## Items from a dataset
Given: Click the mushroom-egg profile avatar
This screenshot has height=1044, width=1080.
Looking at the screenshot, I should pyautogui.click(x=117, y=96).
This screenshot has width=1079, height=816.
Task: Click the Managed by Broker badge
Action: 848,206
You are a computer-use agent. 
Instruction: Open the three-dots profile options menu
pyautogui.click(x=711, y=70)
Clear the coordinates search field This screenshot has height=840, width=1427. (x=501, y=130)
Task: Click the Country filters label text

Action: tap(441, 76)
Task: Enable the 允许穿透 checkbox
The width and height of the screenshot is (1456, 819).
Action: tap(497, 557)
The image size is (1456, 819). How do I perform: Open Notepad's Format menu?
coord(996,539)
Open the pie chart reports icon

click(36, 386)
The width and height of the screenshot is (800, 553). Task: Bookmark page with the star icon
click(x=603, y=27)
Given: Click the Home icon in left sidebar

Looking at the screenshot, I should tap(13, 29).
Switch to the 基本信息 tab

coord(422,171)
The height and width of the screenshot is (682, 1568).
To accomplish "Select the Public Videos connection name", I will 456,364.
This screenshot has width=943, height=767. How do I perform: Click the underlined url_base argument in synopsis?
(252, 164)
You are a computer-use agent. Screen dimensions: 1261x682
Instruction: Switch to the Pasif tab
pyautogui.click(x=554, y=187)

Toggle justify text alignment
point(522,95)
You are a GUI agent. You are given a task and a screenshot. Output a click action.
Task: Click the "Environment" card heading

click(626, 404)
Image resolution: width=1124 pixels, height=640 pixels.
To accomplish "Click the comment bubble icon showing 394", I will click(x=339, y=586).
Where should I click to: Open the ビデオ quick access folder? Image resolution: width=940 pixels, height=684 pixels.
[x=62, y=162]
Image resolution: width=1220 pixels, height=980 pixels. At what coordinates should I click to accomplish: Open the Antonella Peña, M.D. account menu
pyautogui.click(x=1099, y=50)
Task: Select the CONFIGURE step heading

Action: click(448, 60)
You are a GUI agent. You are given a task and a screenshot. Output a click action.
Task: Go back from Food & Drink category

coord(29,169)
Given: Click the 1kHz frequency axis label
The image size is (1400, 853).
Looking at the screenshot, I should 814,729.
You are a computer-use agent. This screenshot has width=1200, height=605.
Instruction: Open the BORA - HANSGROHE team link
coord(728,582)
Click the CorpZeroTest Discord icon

## TO BE DONE
Convert the material above into a numbered list with one line per item, leaving out the blank lines.

## EXPECTED OUTPUT
1. Given: Click the mushroom-egg profile avatar
2. This screenshot has height=1044, width=1080.
3. Looking at the screenshot, I should pyautogui.click(x=117, y=96).
4. This screenshot has width=1079, height=816.
5. Task: Click the Managed by Broker badge
6. Action: 848,206
7. You are a computer-use agent. 
8. Instruction: Open the three-dots profile options menu
9. pyautogui.click(x=711, y=70)
10. Clear the coordinates search field This screenshot has height=840, width=1427. (x=501, y=130)
11. Task: Click the Country filters label text
12. Action: tap(441, 76)
13. Task: Enable the 允许穿透 checkbox
14. The width and height of the screenshot is (1456, 819).
15. Action: tap(497, 557)
16. The image size is (1456, 819). How do I perform: Open Notepad's Format menu?
17. coord(996,539)
18. Open the pie chart reports icon
19. click(36, 386)
20. The width and height of the screenshot is (800, 553). Task: Bookmark page with the star icon
21. click(x=603, y=27)
22. Given: Click the Home icon in left sidebar
23. Looking at the screenshot, I should tap(13, 29).
24. Switch to the 基本信息 tab
25. coord(422,171)
26. The height and width of the screenshot is (682, 1568).
27. To accomplish "Select the Public Videos connection name", I will 456,364.
28. This screenshot has width=943, height=767. How do I perform: Click the underlined url_base argument in synopsis?
29. (252, 164)
30. You are a computer-use agent. Screen dimensions: 1261x682
31. Instruction: Switch to the Pasif tab
32. pyautogui.click(x=554, y=187)
33. Toggle justify text alignment
34. point(522,95)
35. You are a GUI agent. You are given a task and a screenshot. Output a click action.
36. Task: Click the "Environment" card heading
37. click(626, 404)
38. Image resolution: width=1124 pixels, height=640 pixels.
39. To accomplish "Click the comment bubble icon showing 394", I will click(x=339, y=586).
40. Where should I click to: Open the ビデオ quick access folder? Image resolution: width=940 pixels, height=684 pixels.
41. [x=62, y=162]
42. Image resolution: width=1220 pixels, height=980 pixels. At what coordinates should I click to accomplish: Open the Antonella Peña, M.D. account menu
43. pyautogui.click(x=1099, y=50)
44. Task: Select the CONFIGURE step heading
45. Action: click(448, 60)
46. You are a GUI agent. You are given a task and a screenshot. Output a click action.
47. Task: Go back from Food & Drink category
48. coord(29,169)
49. Given: Click the 1kHz frequency axis label
50. The image size is (1400, 853).
51. Looking at the screenshot, I should 814,729.
52. You are a computer-use agent. This screenshot has width=1200, height=605.
53. Instruction: Open the BORA - HANSGROHE team link
54. coord(728,582)
55. Click the CorpZeroTest Discord icon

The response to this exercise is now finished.